¡Alimentaste a mi hija—ahora te pertenezco por tradición ancestral!” dijo la madre apache al vaquero…-diuy

Coulder se quedó en el umbral. El fuego iluminaba la habitación. La mujer lo miró con los ojos rojos pero secos. “Me llamo Ailani”, dijo con acento marcado pero claro. Él asintió otra vez. Eilani bajó la vista y de pronto hizo algo inesperado. Se mantuvo arrodillada. Sigo el camino antiguo dijo despacio. Alimentaste a mi hija. Mi niña vive, por eso vengo. Ahora te pertenezco. Si me aceptas. No levantó la vista ni intentó explicar más. Colder la miró. No creía en tradiciones, pero había algo en la forma en que lo dijo.
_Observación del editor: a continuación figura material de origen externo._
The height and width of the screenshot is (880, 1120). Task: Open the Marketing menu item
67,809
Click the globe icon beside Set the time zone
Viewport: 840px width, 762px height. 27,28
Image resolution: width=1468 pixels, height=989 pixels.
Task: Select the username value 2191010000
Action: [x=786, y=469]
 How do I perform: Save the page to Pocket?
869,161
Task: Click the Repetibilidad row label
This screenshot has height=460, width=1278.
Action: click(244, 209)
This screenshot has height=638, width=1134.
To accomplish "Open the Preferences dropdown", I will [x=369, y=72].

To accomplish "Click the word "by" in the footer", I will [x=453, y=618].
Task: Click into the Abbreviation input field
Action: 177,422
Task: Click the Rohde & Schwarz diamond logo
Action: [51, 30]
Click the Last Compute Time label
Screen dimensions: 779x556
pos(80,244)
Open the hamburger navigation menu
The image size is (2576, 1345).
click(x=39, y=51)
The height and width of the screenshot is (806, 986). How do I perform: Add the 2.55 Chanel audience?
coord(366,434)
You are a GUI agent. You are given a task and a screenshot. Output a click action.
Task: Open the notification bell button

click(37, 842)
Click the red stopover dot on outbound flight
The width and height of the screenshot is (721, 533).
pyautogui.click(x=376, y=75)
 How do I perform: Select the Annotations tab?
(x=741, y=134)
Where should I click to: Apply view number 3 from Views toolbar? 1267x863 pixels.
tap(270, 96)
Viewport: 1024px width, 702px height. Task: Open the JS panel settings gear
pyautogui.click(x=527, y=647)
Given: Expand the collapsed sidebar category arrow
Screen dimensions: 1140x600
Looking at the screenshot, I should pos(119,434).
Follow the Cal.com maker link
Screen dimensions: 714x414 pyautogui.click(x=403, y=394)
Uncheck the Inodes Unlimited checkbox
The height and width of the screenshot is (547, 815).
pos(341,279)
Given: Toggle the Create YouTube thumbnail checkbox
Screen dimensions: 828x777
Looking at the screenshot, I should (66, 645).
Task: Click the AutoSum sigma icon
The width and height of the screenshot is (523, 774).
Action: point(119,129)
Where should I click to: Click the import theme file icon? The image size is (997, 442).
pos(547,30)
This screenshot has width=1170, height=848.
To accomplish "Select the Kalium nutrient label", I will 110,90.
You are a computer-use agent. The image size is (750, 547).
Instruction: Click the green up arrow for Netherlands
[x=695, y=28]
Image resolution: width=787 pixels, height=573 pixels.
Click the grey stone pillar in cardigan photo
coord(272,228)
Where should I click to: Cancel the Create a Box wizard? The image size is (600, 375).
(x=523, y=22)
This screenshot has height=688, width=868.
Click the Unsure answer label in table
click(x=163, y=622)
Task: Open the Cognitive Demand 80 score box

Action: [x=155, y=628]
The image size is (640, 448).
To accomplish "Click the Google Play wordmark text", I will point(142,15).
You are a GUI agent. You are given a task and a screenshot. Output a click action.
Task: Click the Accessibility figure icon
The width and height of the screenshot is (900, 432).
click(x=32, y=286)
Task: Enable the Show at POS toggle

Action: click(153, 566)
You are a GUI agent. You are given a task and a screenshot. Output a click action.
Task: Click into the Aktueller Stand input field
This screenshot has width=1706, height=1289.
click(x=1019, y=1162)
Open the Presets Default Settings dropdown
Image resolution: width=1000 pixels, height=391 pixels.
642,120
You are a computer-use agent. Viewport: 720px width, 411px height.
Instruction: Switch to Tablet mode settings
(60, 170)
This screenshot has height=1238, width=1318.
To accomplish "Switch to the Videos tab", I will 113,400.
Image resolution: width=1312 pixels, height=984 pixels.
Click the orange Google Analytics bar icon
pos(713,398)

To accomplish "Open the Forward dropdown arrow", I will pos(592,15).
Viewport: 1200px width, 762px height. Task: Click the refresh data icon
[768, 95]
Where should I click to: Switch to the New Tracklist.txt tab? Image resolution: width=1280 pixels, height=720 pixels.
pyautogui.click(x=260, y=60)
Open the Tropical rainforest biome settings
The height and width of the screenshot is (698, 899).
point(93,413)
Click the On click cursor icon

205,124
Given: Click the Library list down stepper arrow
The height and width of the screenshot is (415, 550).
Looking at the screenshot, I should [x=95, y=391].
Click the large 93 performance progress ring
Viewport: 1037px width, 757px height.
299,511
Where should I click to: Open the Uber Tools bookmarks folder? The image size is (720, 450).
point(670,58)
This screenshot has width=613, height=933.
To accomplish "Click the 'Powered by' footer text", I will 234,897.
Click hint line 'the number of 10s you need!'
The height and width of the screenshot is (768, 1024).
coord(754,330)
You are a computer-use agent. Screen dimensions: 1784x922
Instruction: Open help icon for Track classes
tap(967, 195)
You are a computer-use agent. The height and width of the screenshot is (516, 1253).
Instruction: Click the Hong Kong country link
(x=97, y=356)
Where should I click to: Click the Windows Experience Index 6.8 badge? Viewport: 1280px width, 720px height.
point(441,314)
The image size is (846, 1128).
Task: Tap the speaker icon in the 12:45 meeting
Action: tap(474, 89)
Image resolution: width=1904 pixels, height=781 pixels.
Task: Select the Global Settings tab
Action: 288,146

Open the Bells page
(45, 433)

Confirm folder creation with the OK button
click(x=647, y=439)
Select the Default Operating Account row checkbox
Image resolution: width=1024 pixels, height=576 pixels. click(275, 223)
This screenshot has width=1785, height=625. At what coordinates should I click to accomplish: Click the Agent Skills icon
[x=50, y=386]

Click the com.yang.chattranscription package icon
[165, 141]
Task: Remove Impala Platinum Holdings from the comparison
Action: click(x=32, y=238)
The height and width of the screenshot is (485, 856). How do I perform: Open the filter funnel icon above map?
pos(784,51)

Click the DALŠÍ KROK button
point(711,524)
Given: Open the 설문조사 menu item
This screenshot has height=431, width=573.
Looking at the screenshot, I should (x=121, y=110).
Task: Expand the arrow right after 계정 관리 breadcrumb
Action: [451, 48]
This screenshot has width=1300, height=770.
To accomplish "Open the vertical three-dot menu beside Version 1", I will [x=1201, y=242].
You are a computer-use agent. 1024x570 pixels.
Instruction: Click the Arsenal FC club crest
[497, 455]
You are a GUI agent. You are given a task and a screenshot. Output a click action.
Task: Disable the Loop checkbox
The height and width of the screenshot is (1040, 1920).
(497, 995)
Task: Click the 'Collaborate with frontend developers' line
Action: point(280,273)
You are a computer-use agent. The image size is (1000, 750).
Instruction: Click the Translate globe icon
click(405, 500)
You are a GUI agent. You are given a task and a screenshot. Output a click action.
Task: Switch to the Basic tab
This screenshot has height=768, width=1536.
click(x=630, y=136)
La seriedad, la quietud, no podía ignorarlo. Vio la tierra en sus manos, los moretones en su brazo, las costillas marcadas bajo la costura rota. Había pasado por algo que no estaba lista para nombrar. Miró de nuevo a la niña dormida ahora contra el costado de Ilani. No tenían a nadie más. Coulder se apartó, mano en el marco de la puerta y la abrió más. Eilani lo miró y asintió sin palabras. Se puso de pie, tomó a su hija en brazos y entró por completo.

Coulder cerró la puerta detrás de ellas. El clic sonó más pesado de lo normal. No sabía lo que vendría después, pero sabía esto. Se quedarían. El fuego ya estaba encendido. Y estaba sentada en el suelo con las piernas cruzadas y una taza de ojalata entre las manos. Alani permanecía detrás de ella, una mano apoyada con suavidad en la espalda de la niña. Con la otra sostenía una larga cuchara de madera removiendo algo en la olla sobre el fuego.

Se giró lentamente para mirarlo con los ojos firmes. “Llegas tarde.” Coulder entró y cerró la puerta tras de sí. El tiempo cambió. ¿Tienes frío? No. Se acercó y dejó el fardo junto al hogar. Yani gateó hasta allí y tiró del saco, dejando escapar un pequeño sonido sorprendido al encontrar el abrigo. Lo levantó y miró a su madre. Alan lo tomó con cuidado, lo examinó entre sus manos y luego miró a Colder. Pensaste en esto, no solo en comida.

Él asintió. Sé lo que significa dijo ella. A tu manera. Él no respondió. Alan avanzó hacia el despacio. Descalza. sus pies resonando suaves sobre el suelo. Se detuvo muy cerca, sin tocarlo, sin invadir, solo cerca. “A mi manera”, susurró, “Un hombre que alimenta, protege y trae calor no es solo refugio, es hogar.” Coulder se movió apenas, pero no se apartó. “No necesito promesas”, continuó ella. “Pero quiero que sepas que no elegí esto porque me obligaran. Lo elegí porque dejaste espacio sin pedir nada a cambio.

Entonces alzó la mano y la apoyó apenas en su antebrazo. Un gesto ligero, más para anclar que para convencer. Colder la miró un largo momento. Está bien, dijo. Esa noche no hablaron más, pero mientras los tres se sentaban junto al fuego, con iania currucada entre ellos y el abrigo aún sobre sus hombros, algo cambió. No fue ruidoso ni repentino, pero el espacio entre Colder y En dejó de sentirse como distancia. Era solo cuestión de esperar el momento adecuado para cerrarlo.

Pasaron tres días. El viento se volvió más cortante y las noches más largas. Una tormenta atravesó el valle y cubrió la cresta con nieve fresca, lo bastante espesa para que Colder tuviera que palear dos veces el camino desde el granero, evitando que las puertas se congelaran. La mayoría de las mañanas el cielo se mantenía bajo y gris, y el aire en la cabaña parecía más denso con tres cuerpos moviéndose dentro en vez de uno. Aún así, encontraron un ritmo.